▸ Required task 1
Check whether each statement agrees with the passage on local history. Answer yes or no for each, and quote the deciding words.
(a) The passage compares a spot of local history to an inn upon a highway.
(b) The passage claims that the history of each locality is exactly like the history of every other.
(c) The passage holds that New England's local history is more structurally a part of the nation's characteristic life than that of the Middle States.

□ □ □ □ □

The right and vital sort of local history is the sort which may be written with lifted eyes,—the sort which has a horizon and an outlook upon the world. Sometimes it may happen, indeed, that the annals of a neighborhood disclose some singular adventure which had its beginning and its ending there: some unwonted bit of fortune which stands unique and lonely amidst the myriad transactions of the world of affairs, and deserves to be told singly and for its own sake. But usually the significance of local history is, that it is part of a greater whole. A spot of local history is like an inn upon a highway: it is a stage upon a far journey: it is a place the national history has passed through. There mankind has stopped and lodged by the way. Local history is thus less than national history only as the part is less than the whole. The whole could not dispense with the part, would not exist without it, could not be understood unless the part also were understood. Local history is subordinate to national only in the sense in which each leaf of a book is subordinate to the volume itself. Upon no single page will the whole theme of the book be found; but each page holds a part of the theme. Even were the history of each locality exactly like the history of every other (which it cannot be), it would deserve to be written,-if only to corroborate the history of the rest, and verify it as an authentic part of the record of the race and nation. The common elements of a nation's life are the great elements of its life, the warp and woof of the fabric. They cannot be too much or too substantially verified and explicated. It is so that history is made solid and fit for use and wear.
Our national history, of course, has its own great and
spreading pattern, which can be seen in its full form and completeness only when the stuff of our national life is laid before us in broad surfaces and upon an ample scale. But the detail of the pattern, the individual threads of the great fabric, are to be found only in local history. There is all the intricate weaving, all the delicate shading, all the nice refinement of the pattern,-gold thread mixed with fustian, fine thread laid upon coarse, shade combined with shade. Assuredly it is this that gives to local history its life and importance. The idea, moreover, furnishes a nice criterion of interest. The life of some localities is, obviously, more completely and intimately a part of the national pattern than the life of other localities, which are more separate and, as it were, put upon the border of the fabric. To come at once and very candidly to examples, the local history of the Middle States,--New York, New Jersey, and Pennsylvania, --is much more structurally a part of the characteristic life of the nation as a whole than is the history of the New England communities or of the several States and regions of the South. I know that such a heresy will sound very rank in the ears of some: for I am speaking against accepted doctrine. But acceptance, be it never so general, does not make a doctrine true.

□ □ □ □ □

▸ Required task 2
Render the records from the line containing "This screenshot has height=627, width=1355." through the line containing "pyautogui.click(x=1236, y=86)" as a Markdown table with the columns Row and Line, giving each line its row number. Skip blank lines and leave the pictures out.

▸ Material for this task
□ □ □ □ □

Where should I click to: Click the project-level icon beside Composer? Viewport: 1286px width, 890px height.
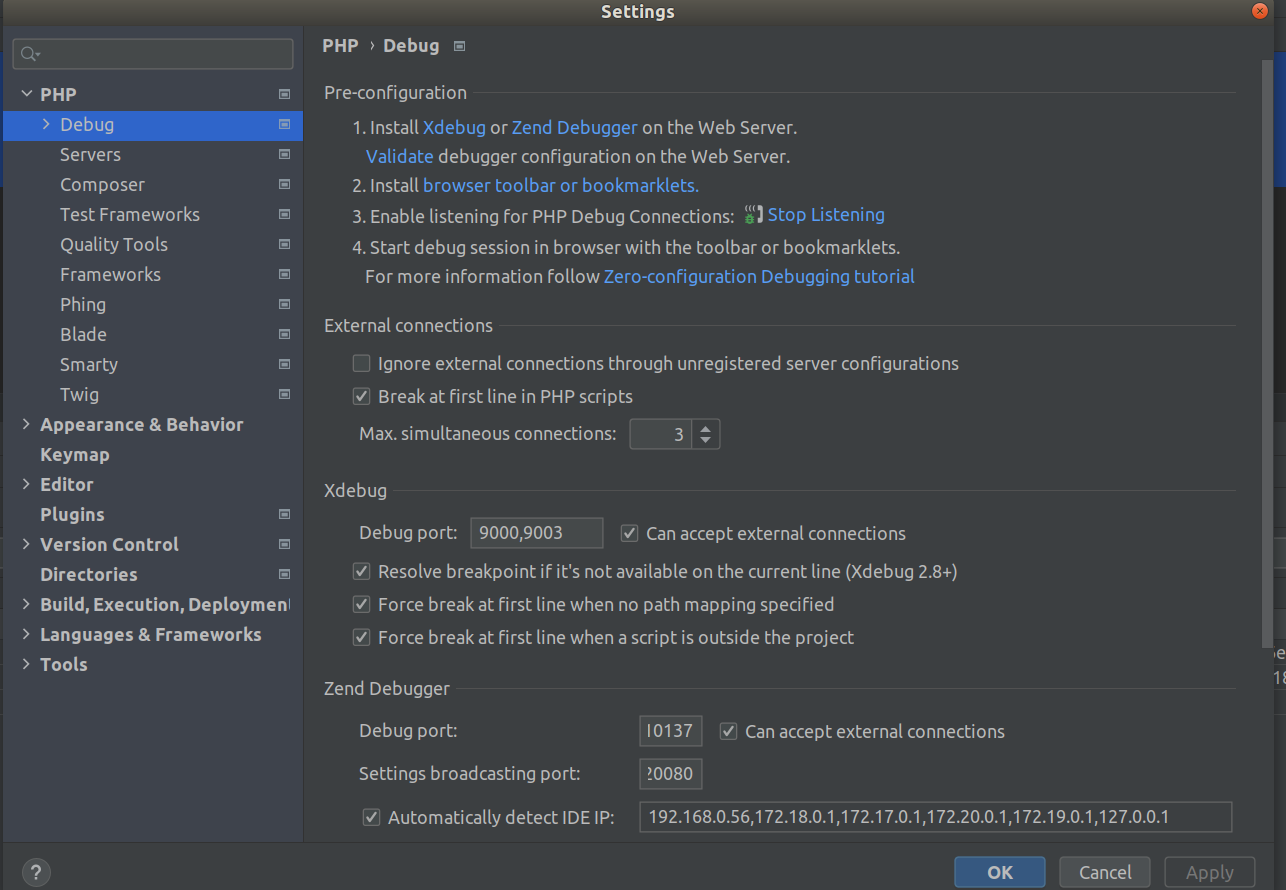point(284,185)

□ □ □ □ □

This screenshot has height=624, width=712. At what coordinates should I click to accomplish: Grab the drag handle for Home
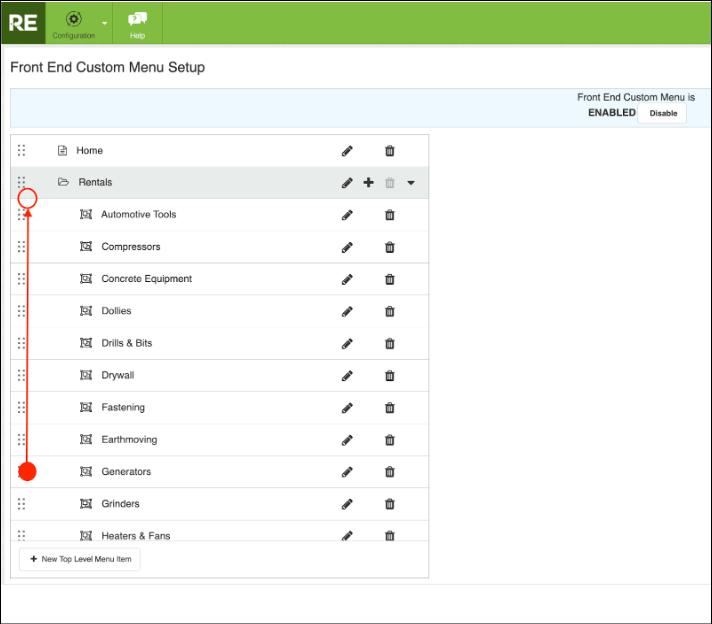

□ □ □ □ □

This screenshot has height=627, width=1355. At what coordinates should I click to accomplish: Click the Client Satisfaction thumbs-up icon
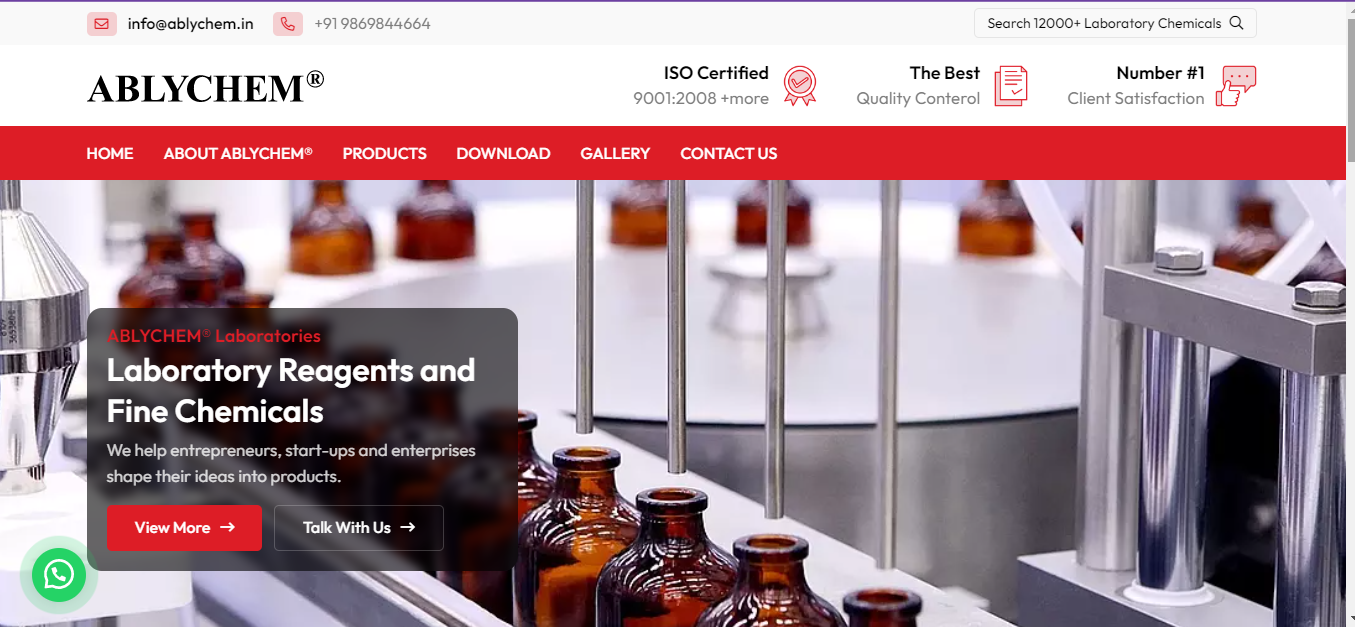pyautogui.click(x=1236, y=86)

□ □ □ □ □

▸ Exercise answer 1
(a) Yes: "A spot of local history is like an inn upon a highway"
(b) No: "Even were the history of each locality exactly like the history of every other (which it cannot be)"
(c) No: "the local history of the Middle States,--New York, New Jersey, and Pennsylvania, --is much more structurally a part of the characteristic life of the nation as a whole than is the history of the New England communities"

▸ Exercise answer 2
| Row | Line |
|---|---|
| 1 | This screenshot has height=627, width=1355. At what coordinates should I click to accomplish: Click the Client Satisfaction thumbs-up icon |
| 2 | pyautogui.click(x=1236, y=86) |